■ Brief ■
Output all of the data verbatim.
★ ★ ★ ★ ★ ★ ★
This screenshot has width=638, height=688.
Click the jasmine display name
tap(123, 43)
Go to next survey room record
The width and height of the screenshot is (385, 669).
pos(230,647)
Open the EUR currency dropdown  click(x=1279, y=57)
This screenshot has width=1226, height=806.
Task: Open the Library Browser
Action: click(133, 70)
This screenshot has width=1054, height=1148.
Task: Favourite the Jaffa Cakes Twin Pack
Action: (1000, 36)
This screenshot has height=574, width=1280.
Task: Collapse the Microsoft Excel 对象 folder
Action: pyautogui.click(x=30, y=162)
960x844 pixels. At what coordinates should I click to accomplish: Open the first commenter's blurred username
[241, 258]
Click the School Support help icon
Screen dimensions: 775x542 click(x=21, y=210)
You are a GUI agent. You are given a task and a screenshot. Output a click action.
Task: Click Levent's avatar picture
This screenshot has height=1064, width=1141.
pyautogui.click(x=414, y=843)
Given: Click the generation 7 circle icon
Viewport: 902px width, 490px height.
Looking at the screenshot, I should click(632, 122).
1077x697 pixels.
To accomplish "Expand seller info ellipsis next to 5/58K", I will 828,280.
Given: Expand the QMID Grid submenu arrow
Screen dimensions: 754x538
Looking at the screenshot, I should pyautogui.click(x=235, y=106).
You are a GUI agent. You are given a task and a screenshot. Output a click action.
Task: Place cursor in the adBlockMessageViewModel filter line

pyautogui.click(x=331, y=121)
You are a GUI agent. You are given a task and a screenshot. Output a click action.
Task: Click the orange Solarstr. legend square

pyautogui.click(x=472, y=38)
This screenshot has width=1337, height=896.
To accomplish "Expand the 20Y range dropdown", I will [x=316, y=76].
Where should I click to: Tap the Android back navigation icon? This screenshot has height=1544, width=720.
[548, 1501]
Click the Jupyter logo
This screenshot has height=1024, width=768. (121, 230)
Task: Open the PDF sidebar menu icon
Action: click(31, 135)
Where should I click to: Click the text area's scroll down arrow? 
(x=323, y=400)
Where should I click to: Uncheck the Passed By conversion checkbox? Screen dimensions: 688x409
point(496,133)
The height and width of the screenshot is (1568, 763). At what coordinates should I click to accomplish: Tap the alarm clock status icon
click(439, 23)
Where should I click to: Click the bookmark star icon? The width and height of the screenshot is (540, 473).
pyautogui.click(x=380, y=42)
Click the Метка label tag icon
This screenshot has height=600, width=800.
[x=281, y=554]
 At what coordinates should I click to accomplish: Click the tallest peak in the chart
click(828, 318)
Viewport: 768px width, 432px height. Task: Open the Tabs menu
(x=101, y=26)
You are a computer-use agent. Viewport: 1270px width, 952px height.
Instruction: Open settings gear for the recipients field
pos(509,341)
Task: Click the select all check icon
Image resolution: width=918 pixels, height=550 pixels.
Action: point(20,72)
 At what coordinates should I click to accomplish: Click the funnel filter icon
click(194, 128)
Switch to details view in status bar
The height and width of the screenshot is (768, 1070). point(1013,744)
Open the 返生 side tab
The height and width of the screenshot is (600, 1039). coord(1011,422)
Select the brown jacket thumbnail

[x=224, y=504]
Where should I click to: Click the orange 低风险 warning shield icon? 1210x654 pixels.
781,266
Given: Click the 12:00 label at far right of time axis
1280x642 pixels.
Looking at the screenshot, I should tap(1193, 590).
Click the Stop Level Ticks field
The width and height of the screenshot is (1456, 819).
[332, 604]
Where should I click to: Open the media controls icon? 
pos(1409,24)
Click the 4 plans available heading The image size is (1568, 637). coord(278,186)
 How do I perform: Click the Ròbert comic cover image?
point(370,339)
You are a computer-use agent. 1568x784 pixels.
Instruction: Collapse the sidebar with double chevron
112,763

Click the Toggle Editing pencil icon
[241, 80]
★ ★ ★ ★ ★ ★ ★
■ Task answer ■
This screenshot has width=638, height=688.
Click the jasmine display name
tap(123, 43)
Go to next survey room record
The width and height of the screenshot is (385, 669).
pos(230,647)
Open the EUR currency dropdown  click(x=1279, y=57)
This screenshot has width=1226, height=806.
Task: Open the Library Browser
Action: click(133, 70)
This screenshot has width=1054, height=1148.
Task: Favourite the Jaffa Cakes Twin Pack
Action: (1000, 36)
This screenshot has height=574, width=1280.
Task: Collapse the Microsoft Excel 对象 folder
Action: pyautogui.click(x=30, y=162)
960x844 pixels. At what coordinates should I click to accomplish: Open the first commenter's blurred username
[241, 258]
Click the School Support help icon
Screen dimensions: 775x542 click(x=21, y=210)
You are a GUI agent. You are given a task and a screenshot. Output a click action.
Task: Click Levent's avatar picture
This screenshot has height=1064, width=1141.
pyautogui.click(x=414, y=843)
Given: Click the generation 7 circle icon
Viewport: 902px width, 490px height.
Looking at the screenshot, I should click(632, 122).
1077x697 pixels.
To accomplish "Expand seller info ellipsis next to 5/58K", I will 828,280.
Given: Expand the QMID Grid submenu arrow
Screen dimensions: 754x538
Looking at the screenshot, I should pyautogui.click(x=235, y=106).
You are a GUI agent. You are given a task and a screenshot. Output a click action.
Task: Place cursor in the adBlockMessageViewModel filter line

pyautogui.click(x=331, y=121)
You are a GUI agent. You are given a task and a screenshot. Output a click action.
Task: Click the orange Solarstr. legend square

pyautogui.click(x=472, y=38)
This screenshot has width=1337, height=896.
To accomplish "Expand the 20Y range dropdown", I will [x=316, y=76].
Where should I click to: Tap the Android back navigation icon? This screenshot has height=1544, width=720.
[548, 1501]
Click the Jupyter logo
This screenshot has height=1024, width=768. (121, 230)
Task: Open the PDF sidebar menu icon
Action: click(31, 135)
Where should I click to: Click the text area's scroll down arrow? 
(x=323, y=400)
Where should I click to: Uncheck the Passed By conversion checkbox? Screen dimensions: 688x409
point(496,133)
The height and width of the screenshot is (1568, 763). At what coordinates should I click to accomplish: Tap the alarm clock status icon
click(439, 23)
Where should I click to: Click the bookmark star icon? The width and height of the screenshot is (540, 473).
pyautogui.click(x=380, y=42)
Click the Метка label tag icon
This screenshot has height=600, width=800.
[x=281, y=554]
 At what coordinates should I click to accomplish: Click the tallest peak in the chart
click(828, 318)
Viewport: 768px width, 432px height. Task: Open the Tabs menu
(x=101, y=26)
You are a computer-use agent. Viewport: 1270px width, 952px height.
Instruction: Open settings gear for the recipients field
pos(509,341)
Task: Click the select all check icon
Image resolution: width=918 pixels, height=550 pixels.
Action: point(20,72)
 At what coordinates should I click to accomplish: Click the funnel filter icon
click(194, 128)
Switch to details view in status bar
The height and width of the screenshot is (768, 1070). point(1013,744)
Open the 返生 side tab
The height and width of the screenshot is (600, 1039). coord(1011,422)
Select the brown jacket thumbnail

[x=224, y=504]
Where should I click to: Click the orange 低风险 warning shield icon? 1210x654 pixels.
781,266
Given: Click the 12:00 label at far right of time axis
1280x642 pixels.
Looking at the screenshot, I should tap(1193, 590).
Click the Stop Level Ticks field
The width and height of the screenshot is (1456, 819).
[332, 604]
Where should I click to: Open the media controls icon? 
pos(1409,24)
Click the 4 plans available heading The image size is (1568, 637). coord(278,186)
 How do I perform: Click the Ròbert comic cover image?
point(370,339)
You are a computer-use agent. 1568x784 pixels.
Instruction: Collapse the sidebar with double chevron
112,763

Click the Toggle Editing pencil icon
[241, 80]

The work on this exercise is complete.